Unter Leitung des Pankower Bürgermeisters und Umweltstadtrats Köhne (SPD) wurde am 4. Dezember das von ihm bewilligte, paritätisch mit drei Bezirksamts- und drei VertreterInnen des „Bürgervereins Gleimviertel“ besetzte Gremium zur Entscheidung strittiger Baumfällungen konstituiert. Und zwar soll in derartigen Fällen einvernehmlich ein externer Gutachter bestellt werden, dessen Votum dann den Ausschlag geben solle. Doch bei der Berufung eines unabhängigen Sachverständigen ergaben sich Schwierigkeiten: Ein Experte aus dem Süddeutschen versuchte sich dadurch im Amt einzuführen, dass er sich kritisch über die Arbeit mit Bürgerinitiativen ausließ, wogegen der sodann vorgeschlagene, auch zuweilen fürs WSA tätig gewordene Herr Brehm seine gute Zusammenarbeit mit der BI „Bäume am Landwehrkanal“ pries. Uns ist momentan nicht bekannt, ob die Gutachterfrage inzwischen gelöst werden konnte. – Höchst unerfreulich auch die Tatsache, dass das Pankower Amt für Umwelt und Naturschutz gegen den Bürgerverein Strafanzeige wegen Unterschlagung eines Baumstubbens gestellt hat und seine MitarbeiterInnen BI-VertreterInnen nicht einmal mehr die Hand reichen mögen. — Hier scheinen vertrauensbildende Maßnahmen mehr als überfällig und eine echte Partizipation auf Augenhöhe nach wie vor in weiter Ferne.
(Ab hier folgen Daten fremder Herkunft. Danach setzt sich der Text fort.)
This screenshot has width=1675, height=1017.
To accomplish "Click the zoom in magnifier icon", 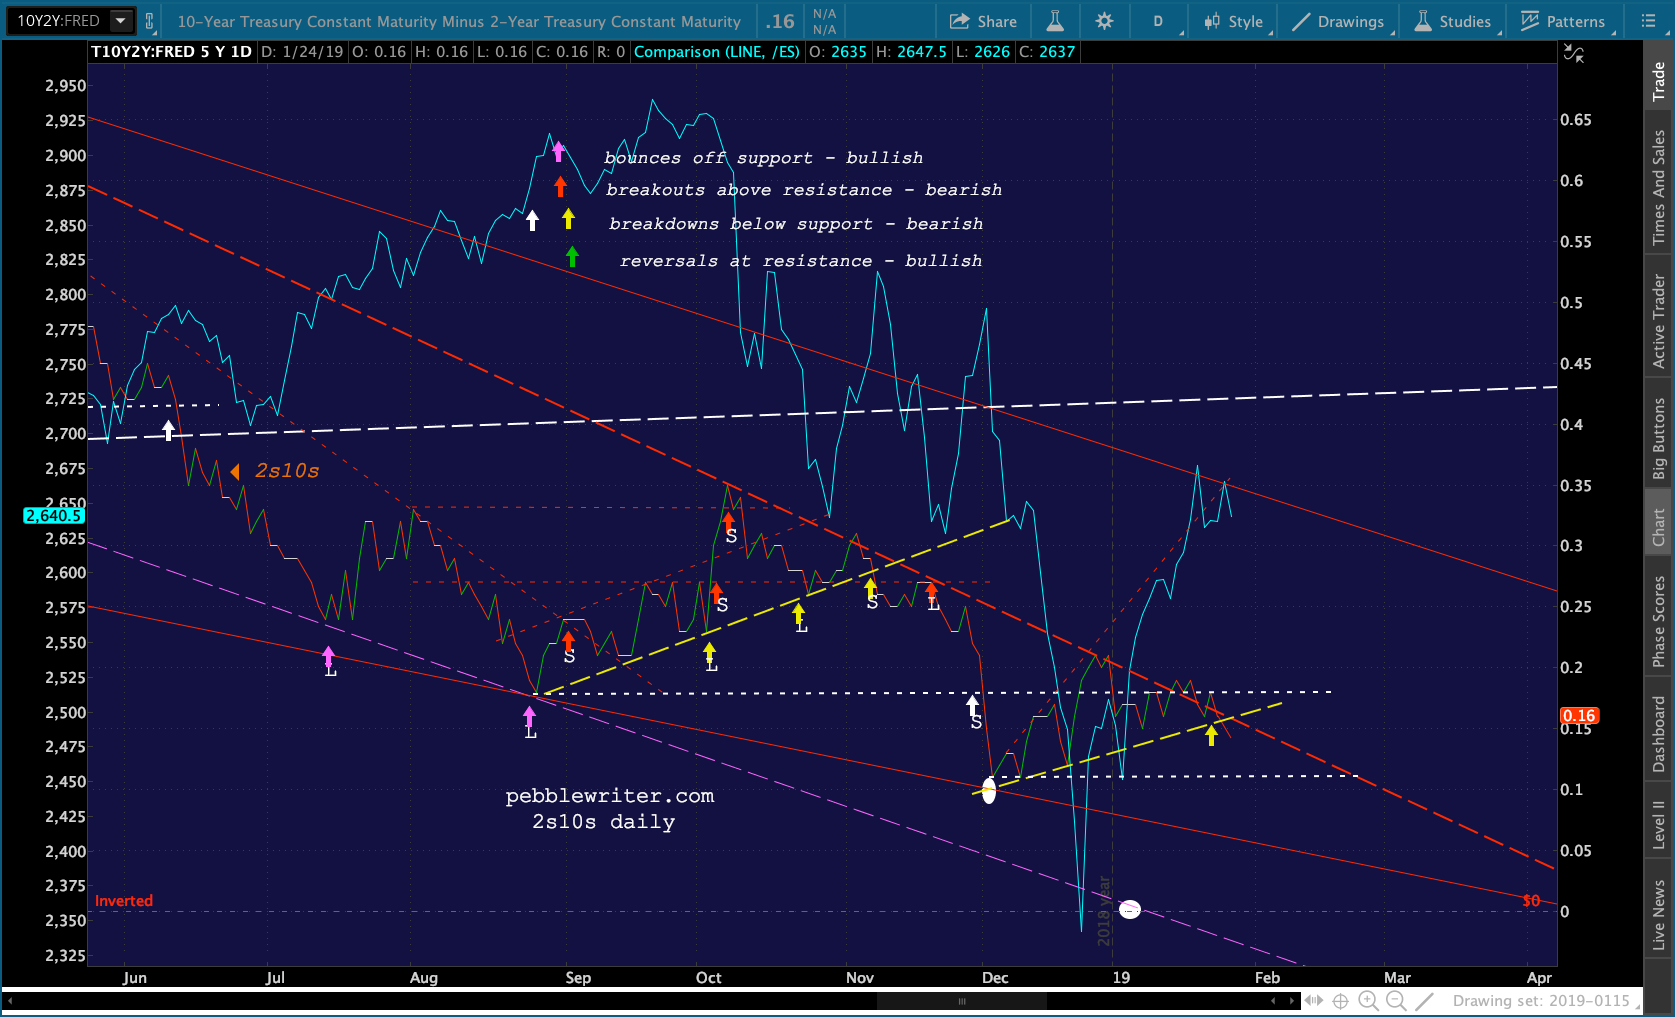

BaumschützerInnen-Info vom 03.12.07

Baumschutz und Bürgerbeteiligung in Pankow

Wie bereits angekündigt, soll am Dienstag, 4.12., als Ergebnis der Auseinandersetzungen um die Traubenkirschen im Gleimviertel und darüber hinaus (es geht, wie berichtet, um ca. 700 Bäume!) nun auch in Pankow ein von drei Bezirksamts- und drei BI-VertreterInnen paritätisch besetztes Gremium konstituiert werden, das bei strittigen Baumfällungen gemeinsam einen externen Gutachter bestellt, dessen Stellungnahme dann den Ausschlag geben soll. Auf hartnäckigen öffentlichen Druck des „Bürgervereins Gleimviertel“ hatte sich schließlich Bürgermeister Köhne (SPD) zu dieser Regelung durchgerungen.

Wir werden die Erfahrungen unserer „Schwester-BI“ in und mit diesem Gremium jedenfalls genau beobachten, nicht zuletzt, weil wir mit dem WSA eine ähnliche Vereinbarung getroffen haben, die jedoch noch immer ihrer angemessenen Institutionalisierung“ harrt.